REQUIREMENT
In the article about Isle of Wight County's aging school buses, how many buses have frequent breakdowns put out of service?

TEXT SEGMENT
──────

IWCS: $1.8 million needed to replace aging school buses causing delays
Published 5:48 pm Thursday, November 16, 2023
Stephanie Russell’s 5-year-old grandchild hasn’t made it home on time from Carrollton Elementary since the first two weeks of school.
“The bus consistently does not arrive in the afternoon until 5:15 or 5:30. We have also had mornings where the bus has never shown up,” an exasperated Russell told Isle of Wight County’s School Board at its Nov. 8 meeting.
A similar situation arose in 2021 when a shortage of available drivers necessitated double routes, causing students assigned to the second run to arrive late to school and even later getting home. This year, school officials say the issue isn’t the drivers but the buses themselves.
According to Transportation Coordinator Matthew Fike, Isle of Wight has 65 buses in its fleet, 44% of which were manufactured in 2010 or prior. Frequent breakdowns due to the buses’ age have put 11 out of service, leaving no margin for error with 54 routes to cover daily.

──────

DATASET RECORDS
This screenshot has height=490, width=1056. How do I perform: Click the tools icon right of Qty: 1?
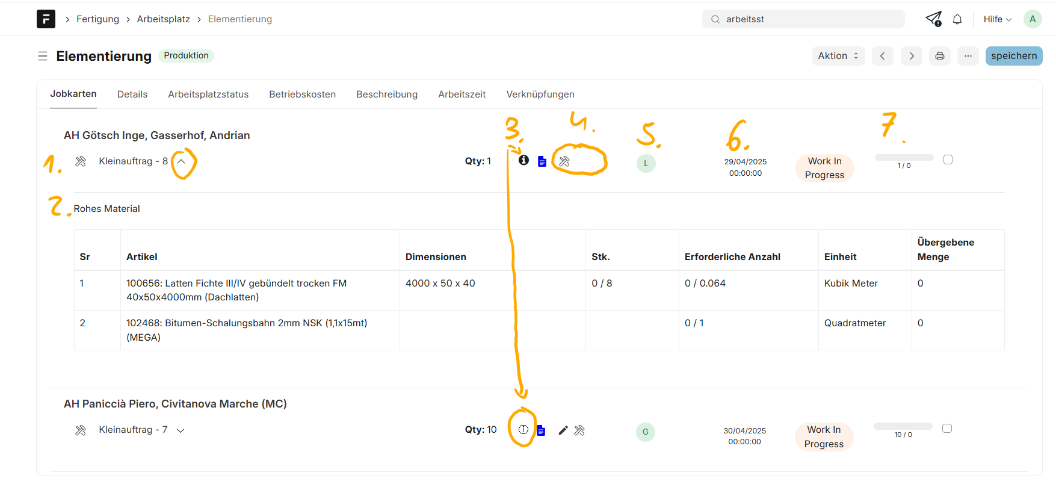pyautogui.click(x=564, y=161)
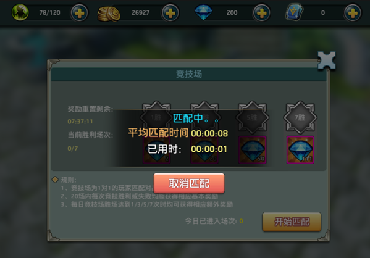Select the 1胜 win milestone badge
Image resolution: width=370 pixels, height=258 pixels.
click(x=156, y=117)
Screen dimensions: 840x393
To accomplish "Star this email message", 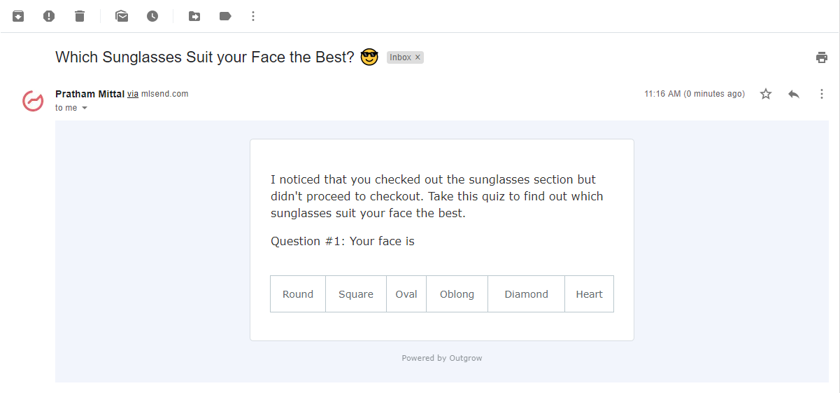I will coord(766,94).
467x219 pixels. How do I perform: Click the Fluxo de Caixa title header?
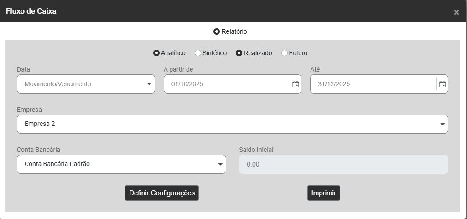tap(31, 11)
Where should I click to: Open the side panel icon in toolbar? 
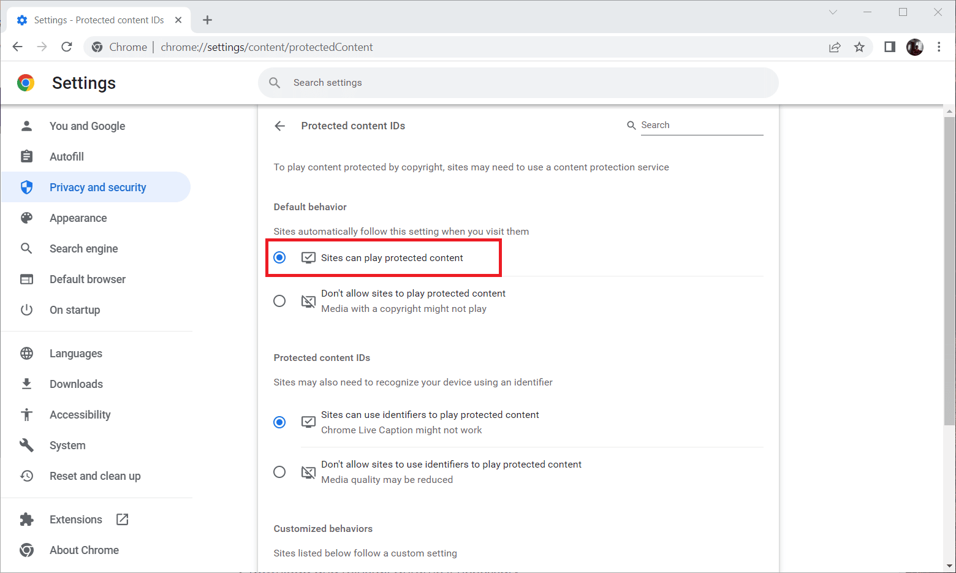tap(890, 47)

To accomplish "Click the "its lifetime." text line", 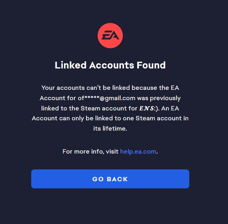I will pyautogui.click(x=110, y=129).
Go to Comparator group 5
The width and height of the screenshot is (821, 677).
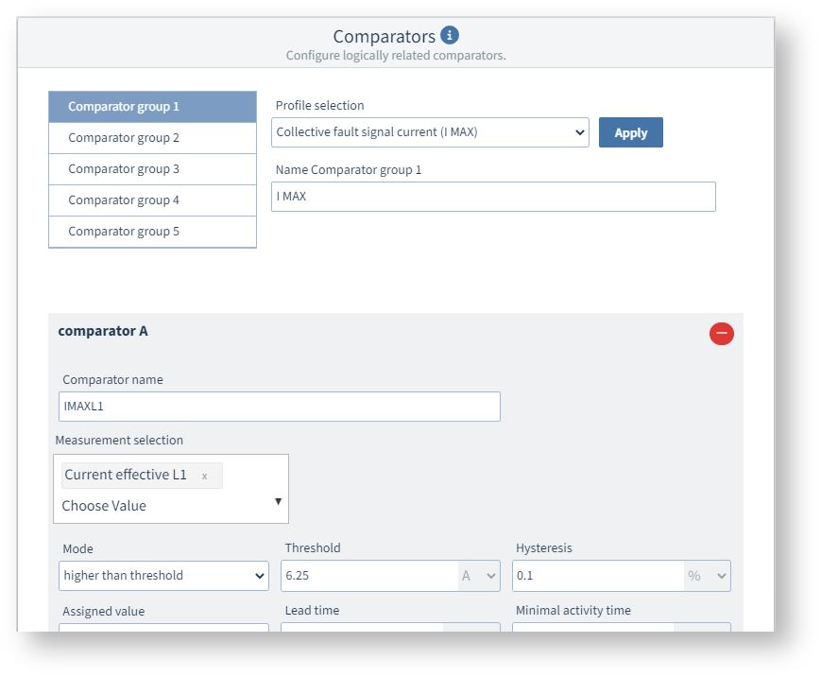coord(152,232)
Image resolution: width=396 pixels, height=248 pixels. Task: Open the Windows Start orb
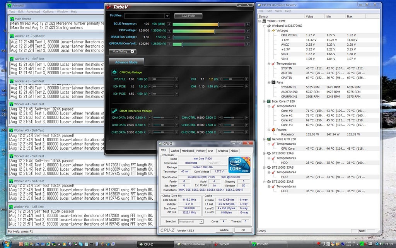tap(7, 244)
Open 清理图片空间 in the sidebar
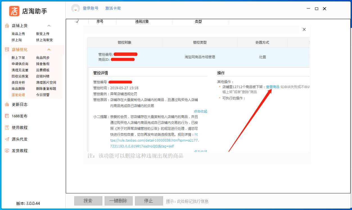This screenshot has height=210, width=352. (x=46, y=82)
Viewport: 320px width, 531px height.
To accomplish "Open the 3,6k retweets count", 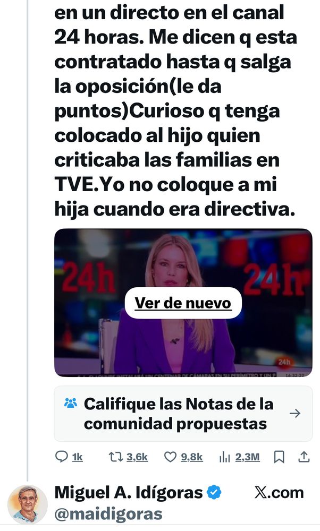I will tap(137, 457).
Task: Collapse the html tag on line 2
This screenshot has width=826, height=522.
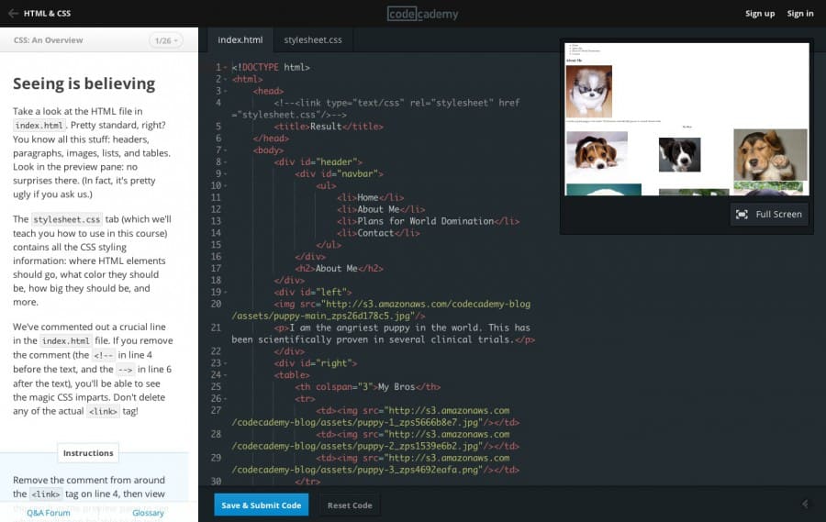Action: (225, 80)
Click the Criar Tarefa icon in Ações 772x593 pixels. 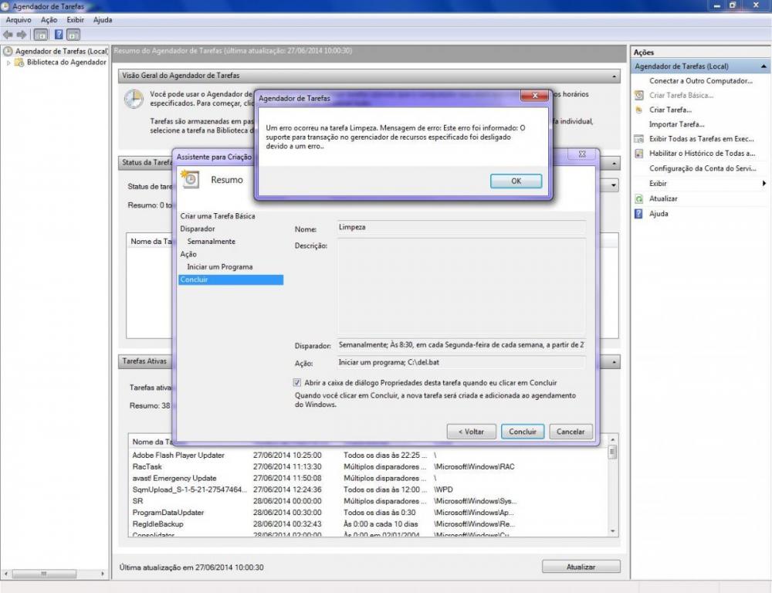(x=638, y=110)
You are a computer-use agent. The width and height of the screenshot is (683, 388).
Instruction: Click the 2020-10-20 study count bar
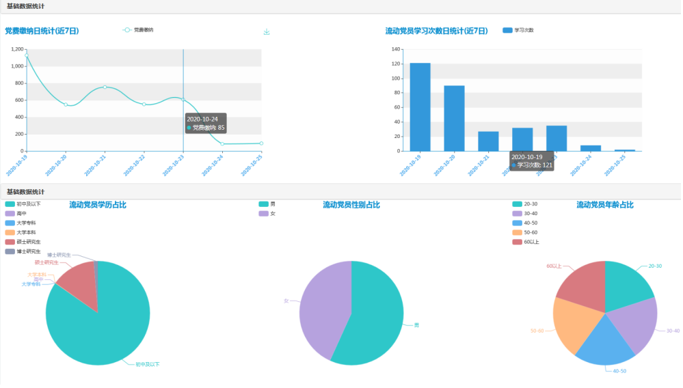(454, 118)
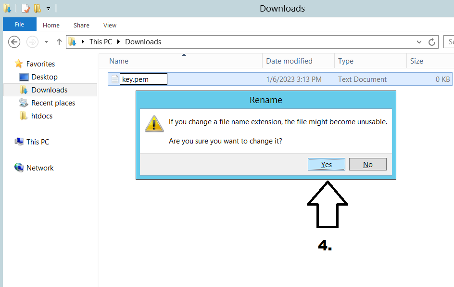Click the Back arrow navigation button
Image resolution: width=454 pixels, height=287 pixels.
14,42
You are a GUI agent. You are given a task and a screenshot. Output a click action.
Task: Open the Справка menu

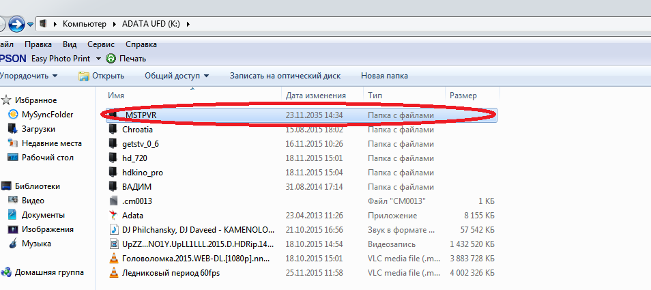(x=141, y=44)
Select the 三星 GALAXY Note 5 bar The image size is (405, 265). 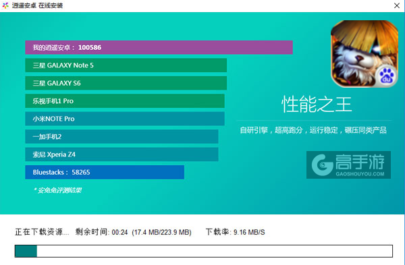(x=126, y=65)
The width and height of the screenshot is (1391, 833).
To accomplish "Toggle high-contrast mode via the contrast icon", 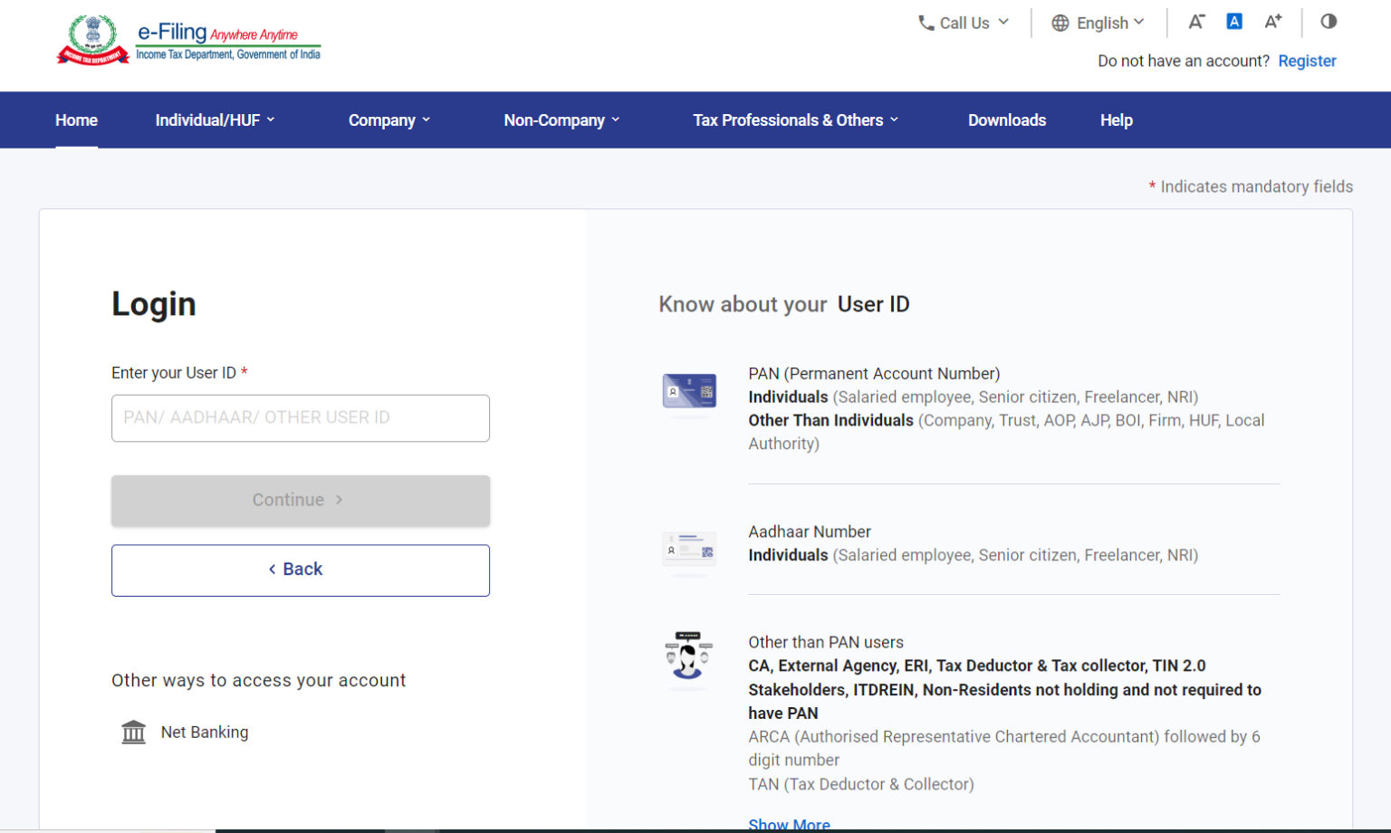I will pyautogui.click(x=1328, y=21).
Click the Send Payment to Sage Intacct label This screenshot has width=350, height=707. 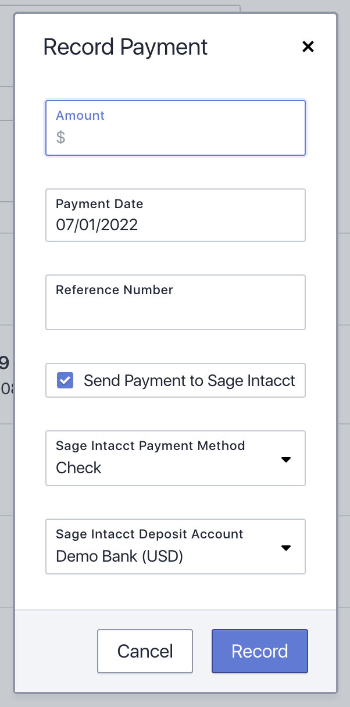point(189,381)
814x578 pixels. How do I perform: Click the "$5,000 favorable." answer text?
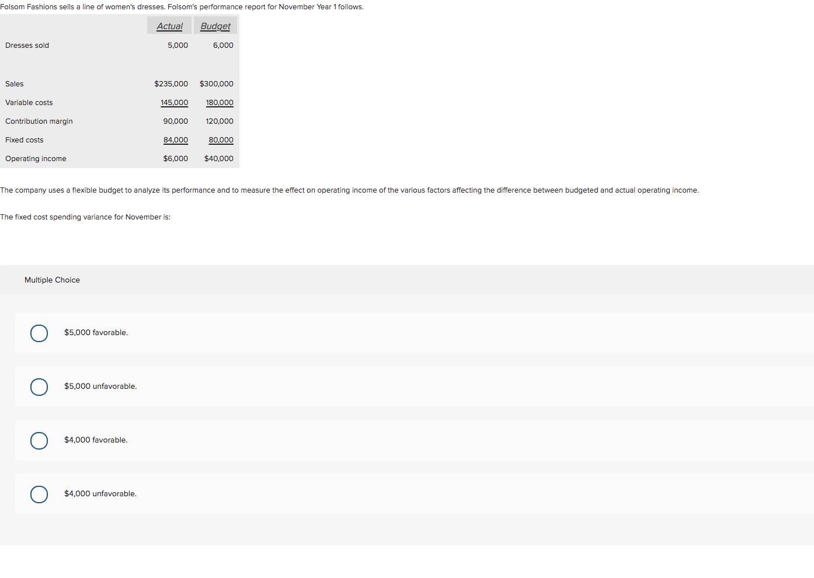96,332
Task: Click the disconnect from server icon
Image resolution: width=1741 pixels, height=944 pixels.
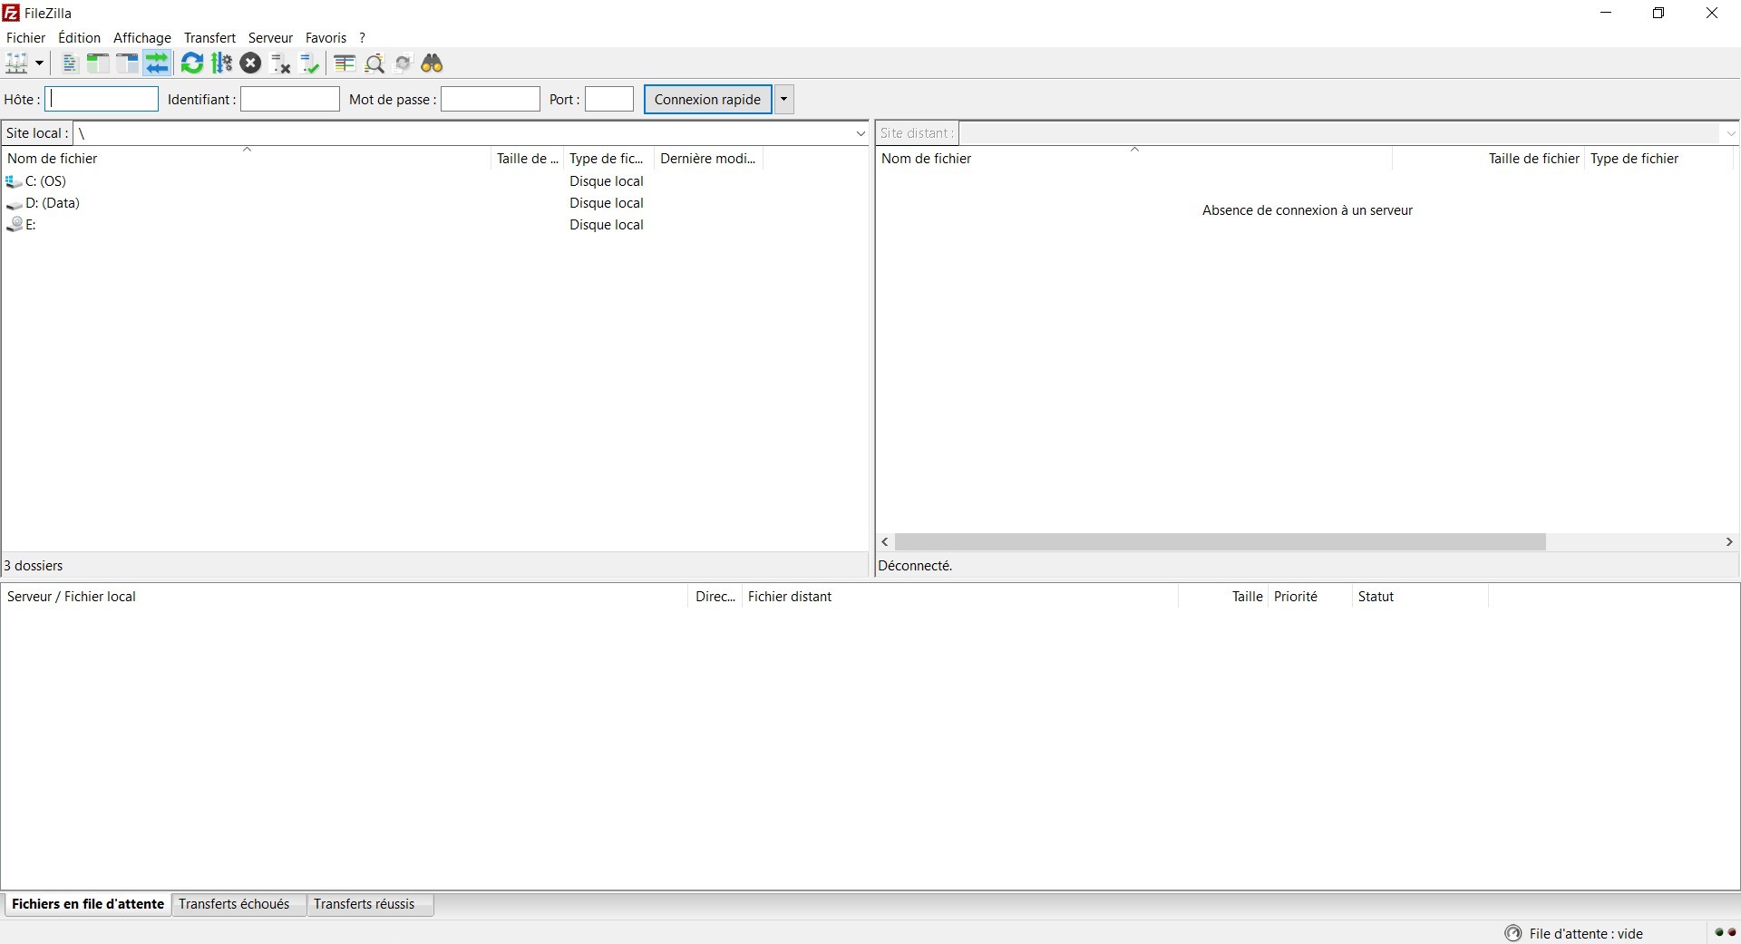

──────

OUTPUT OF THE TASK
11 buses